**Task data:**
__________________________________________________

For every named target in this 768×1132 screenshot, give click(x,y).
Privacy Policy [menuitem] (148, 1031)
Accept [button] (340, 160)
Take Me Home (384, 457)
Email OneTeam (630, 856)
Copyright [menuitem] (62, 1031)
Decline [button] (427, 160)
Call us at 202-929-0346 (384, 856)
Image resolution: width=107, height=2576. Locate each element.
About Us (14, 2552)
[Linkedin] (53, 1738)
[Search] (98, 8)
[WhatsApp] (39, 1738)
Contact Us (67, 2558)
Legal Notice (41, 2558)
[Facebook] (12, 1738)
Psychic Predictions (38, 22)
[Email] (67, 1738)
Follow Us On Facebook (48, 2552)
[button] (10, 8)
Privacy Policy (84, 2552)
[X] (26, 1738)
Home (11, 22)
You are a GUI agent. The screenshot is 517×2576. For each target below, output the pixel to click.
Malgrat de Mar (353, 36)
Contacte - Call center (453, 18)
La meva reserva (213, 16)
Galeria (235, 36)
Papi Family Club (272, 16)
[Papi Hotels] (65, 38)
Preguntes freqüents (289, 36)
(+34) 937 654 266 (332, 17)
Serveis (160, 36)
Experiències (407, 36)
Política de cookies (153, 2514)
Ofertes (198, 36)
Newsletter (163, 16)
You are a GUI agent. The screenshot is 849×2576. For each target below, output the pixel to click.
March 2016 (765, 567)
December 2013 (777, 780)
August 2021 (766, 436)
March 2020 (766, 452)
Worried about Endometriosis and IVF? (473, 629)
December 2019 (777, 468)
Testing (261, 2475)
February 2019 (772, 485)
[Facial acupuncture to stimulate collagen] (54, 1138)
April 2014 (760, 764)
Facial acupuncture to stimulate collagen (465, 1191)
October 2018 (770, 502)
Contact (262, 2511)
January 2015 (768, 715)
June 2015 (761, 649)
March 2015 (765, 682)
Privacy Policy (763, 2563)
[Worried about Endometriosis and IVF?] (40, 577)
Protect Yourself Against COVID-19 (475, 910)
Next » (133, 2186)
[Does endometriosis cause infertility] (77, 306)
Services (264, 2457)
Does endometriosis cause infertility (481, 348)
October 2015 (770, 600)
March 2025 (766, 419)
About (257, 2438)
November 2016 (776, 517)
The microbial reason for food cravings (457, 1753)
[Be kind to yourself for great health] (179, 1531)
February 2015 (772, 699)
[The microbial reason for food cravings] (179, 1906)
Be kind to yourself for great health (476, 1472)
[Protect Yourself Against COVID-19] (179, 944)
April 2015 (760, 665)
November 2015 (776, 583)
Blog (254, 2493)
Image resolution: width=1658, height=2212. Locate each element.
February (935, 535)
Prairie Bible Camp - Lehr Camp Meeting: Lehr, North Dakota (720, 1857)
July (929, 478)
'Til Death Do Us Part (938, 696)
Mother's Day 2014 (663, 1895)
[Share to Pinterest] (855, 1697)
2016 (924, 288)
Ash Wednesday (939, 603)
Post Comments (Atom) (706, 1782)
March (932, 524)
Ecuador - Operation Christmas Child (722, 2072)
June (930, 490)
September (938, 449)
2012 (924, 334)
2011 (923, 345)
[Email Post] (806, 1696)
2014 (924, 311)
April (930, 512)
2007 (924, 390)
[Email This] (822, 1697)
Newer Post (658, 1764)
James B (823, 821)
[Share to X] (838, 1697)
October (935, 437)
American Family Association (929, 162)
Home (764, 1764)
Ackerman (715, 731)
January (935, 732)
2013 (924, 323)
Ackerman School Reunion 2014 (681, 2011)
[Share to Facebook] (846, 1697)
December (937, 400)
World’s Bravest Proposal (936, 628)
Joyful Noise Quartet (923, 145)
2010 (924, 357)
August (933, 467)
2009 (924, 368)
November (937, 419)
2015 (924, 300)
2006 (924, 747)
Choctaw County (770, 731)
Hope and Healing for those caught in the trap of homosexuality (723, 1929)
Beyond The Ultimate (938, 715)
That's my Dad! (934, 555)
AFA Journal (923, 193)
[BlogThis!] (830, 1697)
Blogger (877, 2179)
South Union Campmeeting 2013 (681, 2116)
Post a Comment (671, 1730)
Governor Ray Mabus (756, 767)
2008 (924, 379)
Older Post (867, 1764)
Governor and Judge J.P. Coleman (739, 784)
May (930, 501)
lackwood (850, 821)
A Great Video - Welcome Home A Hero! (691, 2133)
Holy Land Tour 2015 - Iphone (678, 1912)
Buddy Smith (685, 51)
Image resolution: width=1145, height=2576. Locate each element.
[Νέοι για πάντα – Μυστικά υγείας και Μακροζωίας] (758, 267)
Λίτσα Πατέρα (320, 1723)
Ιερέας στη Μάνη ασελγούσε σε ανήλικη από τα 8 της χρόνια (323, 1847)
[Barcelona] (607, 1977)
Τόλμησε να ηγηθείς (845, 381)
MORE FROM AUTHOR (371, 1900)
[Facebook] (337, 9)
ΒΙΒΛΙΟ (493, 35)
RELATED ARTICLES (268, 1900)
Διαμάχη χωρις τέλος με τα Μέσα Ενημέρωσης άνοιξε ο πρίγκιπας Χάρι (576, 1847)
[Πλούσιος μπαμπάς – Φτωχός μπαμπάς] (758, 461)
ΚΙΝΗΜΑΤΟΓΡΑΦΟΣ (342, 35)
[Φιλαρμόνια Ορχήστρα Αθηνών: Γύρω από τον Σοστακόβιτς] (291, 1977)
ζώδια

__________________________________________________

**Written request:**
Copy all the entries above line for line, with no changes.

**Reply:**
For every named target in this 768×1132 screenshot, give click(x,y).
Privacy Policy [menuitem] (148, 1031)
Accept [button] (340, 160)
Take Me Home (384, 457)
Email OneTeam (630, 856)
Copyright [menuitem] (62, 1031)
Decline [button] (427, 160)
Call us at 202-929-0346 (384, 856)
Image resolution: width=107, height=2576. Locate each element.
About Us (14, 2552)
[Linkedin] (53, 1738)
[Search] (98, 8)
[WhatsApp] (39, 1738)
Contact Us (67, 2558)
Legal Notice (41, 2558)
[Facebook] (12, 1738)
Psychic Predictions (38, 22)
[Email] (67, 1738)
Follow Us On Facebook (48, 2552)
[button] (10, 8)
Privacy Policy (84, 2552)
[X] (26, 1738)
Home (11, 22)
You are a GUI agent. The screenshot is 517×2576. For each target below, output the pixel to click.
Malgrat de Mar (353, 36)
Contacte - Call center (453, 18)
La meva reserva (213, 16)
Galeria (235, 36)
Papi Family Club (272, 16)
[Papi Hotels] (65, 38)
Preguntes freqüents (289, 36)
(+34) 937 654 266 (332, 17)
Serveis (160, 36)
Experiències (407, 36)
Política de cookies (153, 2514)
Ofertes (198, 36)
Newsletter (163, 16)
You are a GUI agent. The screenshot is 849×2576. For each target below, output the pixel to click.
March 2016 (765, 567)
December 2013 (777, 780)
August 2021 (766, 436)
March 2020 (766, 452)
Worried about Endometriosis and IVF? (473, 629)
December 2019 (777, 468)
Testing (261, 2475)
February 2019 (772, 485)
[Facial acupuncture to stimulate collagen] (54, 1138)
April 2014 (760, 764)
Facial acupuncture to stimulate collagen (465, 1191)
October 2018 (770, 502)
Contact (262, 2511)
January 2015 (768, 715)
June 2015 (761, 649)
March 2015 (765, 682)
Privacy Policy (763, 2563)
[Worried about Endometriosis and IVF?] (40, 577)
Protect Yourself Against COVID-19 (475, 910)
Next » (133, 2186)
[Does endometriosis cause infertility] (77, 306)
Services (264, 2457)
Does endometriosis cause infertility (481, 348)
October 2015 (770, 600)
March 2025 (766, 419)
About (257, 2438)
November 2016 (776, 517)
The microbial reason for food cravings (457, 1753)
[Be kind to yourself for great health] (179, 1531)
February 2015 (772, 699)
[The microbial reason for food cravings] (179, 1906)
Be kind to yourself for great health (476, 1472)
[Protect Yourself Against COVID-19] (179, 944)
April 2015 (760, 665)
November 2015 (776, 583)
Blog (254, 2493)
Image resolution: width=1658, height=2212. Locate each element.
February (935, 535)
Prairie Bible Camp - Lehr Camp Meeting: Lehr, North Dakota (720, 1857)
July (929, 478)
'Til Death Do Us Part (938, 696)
Mother's Day 2014 (663, 1895)
[Share to Pinterest] (855, 1697)
2016 (924, 288)
Ash Wednesday (939, 603)
Post Comments (Atom) (706, 1782)
March (932, 524)
Ecuador - Operation Christmas Child (722, 2072)
June (930, 490)
September (938, 449)
2012 (924, 334)
2011 (923, 345)
[Email Post] (806, 1696)
2014 (924, 311)
April (930, 512)
2007 (924, 390)
[Email This] (822, 1697)
Newer Post (658, 1764)
James B (823, 821)
[Share to X] (838, 1697)
October (935, 437)
American Family Association (929, 162)
Home (764, 1764)
Ackerman (715, 731)
January (935, 732)
2013 (924, 323)
Ackerman School Reunion 2014 (681, 2011)
[Share to Facebook] (846, 1697)
December (937, 400)
World’s Bravest Proposal (936, 628)
Joyful Noise Quartet (923, 145)
2010 (924, 357)
August (933, 467)
2009 (924, 368)
November (937, 419)
2015 (924, 300)
2006 (924, 747)
Choctaw County (770, 731)
Hope and Healing for those caught in the trap of homosexuality (723, 1929)
Beyond The Ultimate (938, 715)
That's my Dad! (934, 555)
AFA Journal (923, 193)
[BlogThis!] (830, 1697)
Blogger (877, 2179)
South Union Campmeeting 2013 (681, 2116)
Post a Comment (671, 1730)
Governor Ray Mabus (756, 767)
2008 (924, 379)
Older Post (867, 1764)
Governor and Judge J.P. Coleman (739, 784)
May (930, 501)
lackwood (850, 821)
A Great Video - Welcome Home A Hero! (691, 2133)
Holy Land Tour 2015 - Iphone (678, 1912)
Buddy Smith (685, 51)
Image resolution: width=1145, height=2576. Locate each element.
[Νέοι για πάντα – Μυστικά υγείας και Μακροζωίας] (758, 267)
Λίτσα Πατέρα (320, 1723)
Ιερέας στη Μάνη ασελγούσε σε ανήλικη από τα 8 της χρόνια (323, 1847)
[Barcelona] (607, 1977)
Τόλμησε να ηγηθείς (845, 381)
MORE FROM AUTHOR (371, 1900)
[Facebook] (337, 9)
ΒΙΒΛΙΟ (493, 35)
RELATED ARTICLES (268, 1900)
Διαμάχη χωρις τέλος με τα Μέσα Ενημέρωσης άνοιξε ο πρίγκιπας Χάρι (576, 1847)
[Πλούσιος μπαμπάς – Φτωχός μπαμπάς] (758, 461)
ΚΙΝΗΜΑΤΟΓΡΑΦΟΣ (342, 35)
[Φιλαρμόνια Ορχήστρα Αθηνών: Γύρω από τον Σοστακόβιτς] (291, 1977)
ζώδια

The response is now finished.